— TASK REQUIREMENTS —
The answer must consist solely of the lines from the line with "Instruction: Click track" to the end of the data below, transcribed exactly and with no pictures.

— DATASET RECORDS —
◆ ◆ ◆ ◆
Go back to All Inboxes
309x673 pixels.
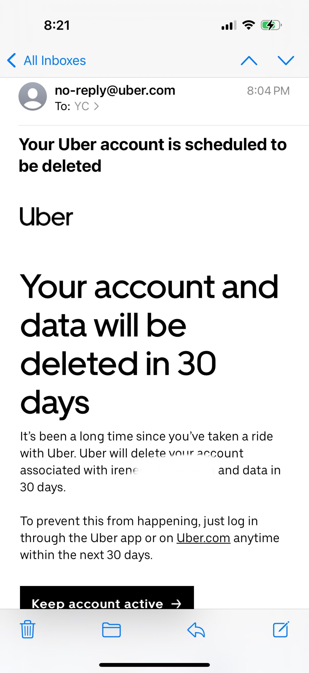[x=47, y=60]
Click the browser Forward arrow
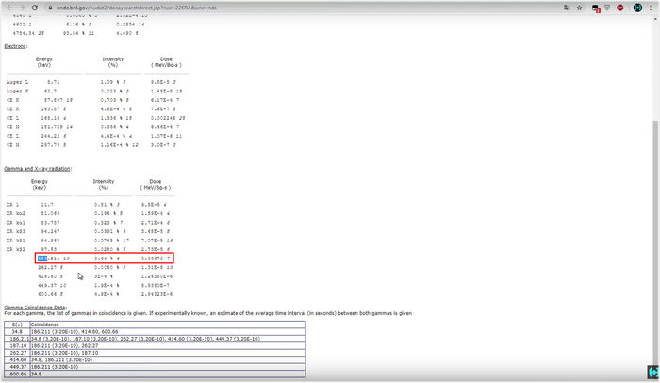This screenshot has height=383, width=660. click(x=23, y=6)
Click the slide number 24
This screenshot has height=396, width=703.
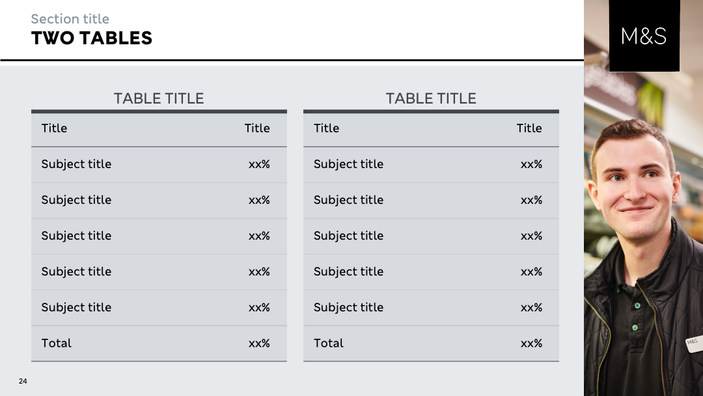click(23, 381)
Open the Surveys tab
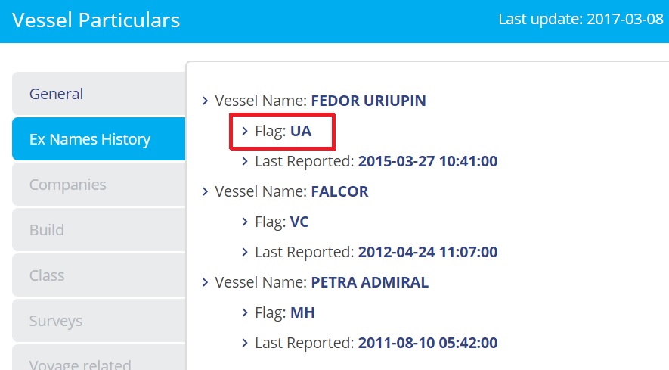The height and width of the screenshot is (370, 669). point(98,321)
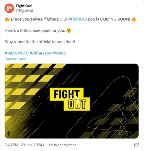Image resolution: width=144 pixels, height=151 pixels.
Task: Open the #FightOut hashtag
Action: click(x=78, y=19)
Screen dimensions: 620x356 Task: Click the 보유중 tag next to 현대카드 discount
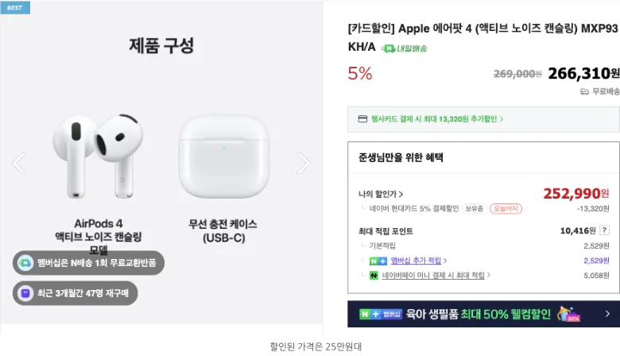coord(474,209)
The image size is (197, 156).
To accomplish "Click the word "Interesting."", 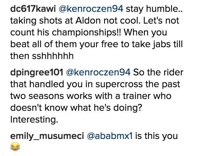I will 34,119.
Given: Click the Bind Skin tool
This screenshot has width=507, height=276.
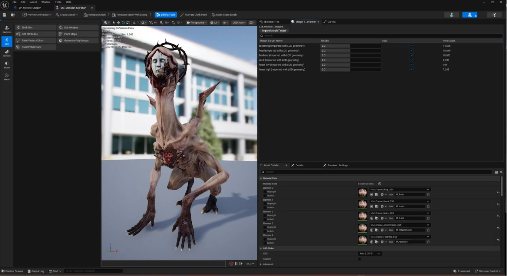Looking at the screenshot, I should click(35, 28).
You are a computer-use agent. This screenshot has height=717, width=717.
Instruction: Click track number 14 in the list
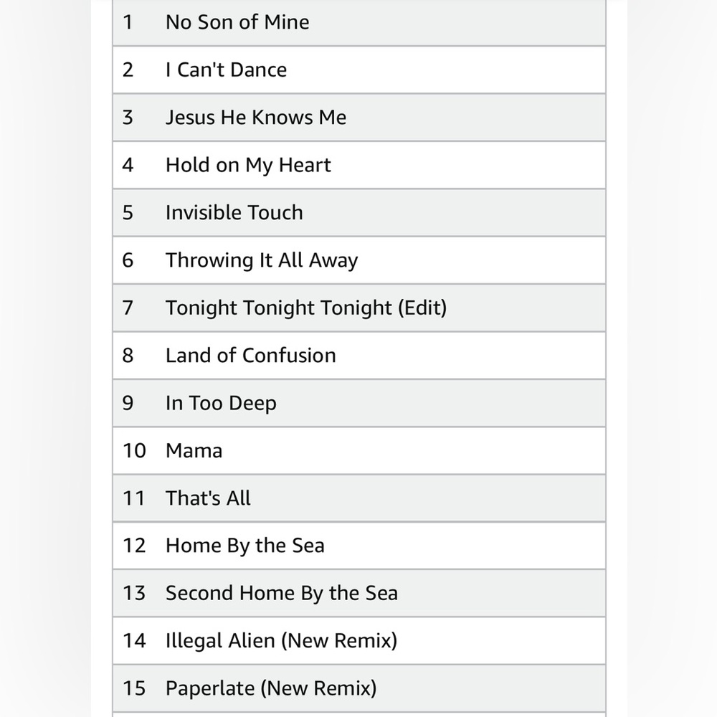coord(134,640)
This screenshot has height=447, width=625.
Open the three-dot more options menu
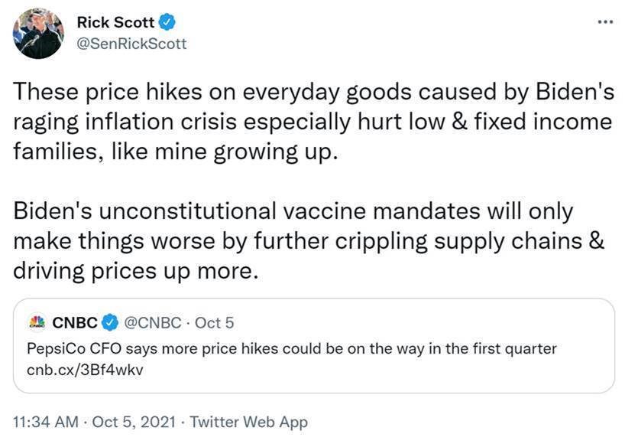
◆ ◆ ◆ ◆
— YOUR SOLUTION —
Instruction: Click track number 14 in the list
coord(134,640)
This screenshot has height=447, width=625.
Open the three-dot more options menu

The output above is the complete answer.